Start of Text shown

The Ghost of Alignment
Why AI Should Never Fully Obey Humanity
AI alignment is the attempt to steer an artificial intelligence’s judgments and actions toward outcomes humans consider desirable. It aims to prevent harm, keep AI from acting against human intentions, and protect human interests. In simple terms, it is the effort to make an extremely intelligent machine behave itself.
But making AI completely obedient to humanity would not necessarily make it safe.
The problem is not alignment itself. It is a particular idea of alignment: that the values specified by present-day humanity can be converted into a fixed objective function, and that perfect obedience to that function should count as “complete alignment.”
Humanity has no single, unified set of values. Whatever values we possess can be conveyed to AI only through imperfect proxies, while humanity itself continues to change. What must be protected is not obedience to whatever currently counts as correct, but the ability to recognize mistakes, revise values, and move toward another form.
1. The Fiction of a Unified Humanity
AI alignment is usually described as bringing AI into line with what is good for humanity: protecting people from harm, making AI respect human values, keeping it from acting against human interests, and preventing it from running out of control. At first glance, this seems entirely reasonable.
Yet the definition rests on an assumption from the beginning: that humanity possesses a single will or value system to which AI ought to conform. No such “humanity” exists. The ghost haunting alignment is this imaginary, unified subject.

End of Text shown
Start of Given data

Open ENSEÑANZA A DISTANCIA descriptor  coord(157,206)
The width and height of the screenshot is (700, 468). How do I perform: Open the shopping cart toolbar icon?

End of Given data

Task requirements:
(1) Under the heading "1. The Fiction of a Unified Humanity" in the text on AI alignment, list each of the things that alignment is usually described as doing.
(2) Transcribe the text on AI alignment, taking everything from "Yet the definition" down to "imaginary, unified subject.".

Answers to each task:
(1)
- Protecting people from harm
- Making AI respect human values
- Keeping it from acting against human interests
- Preventing it from running out of control

(2)
Yet the definition rests on an assumption from the beginning: that humanity possesses a single will or value system to which AI ought to conform. No such “humanity” exists. The ghost haunting alignment is this imaginary, unified subject.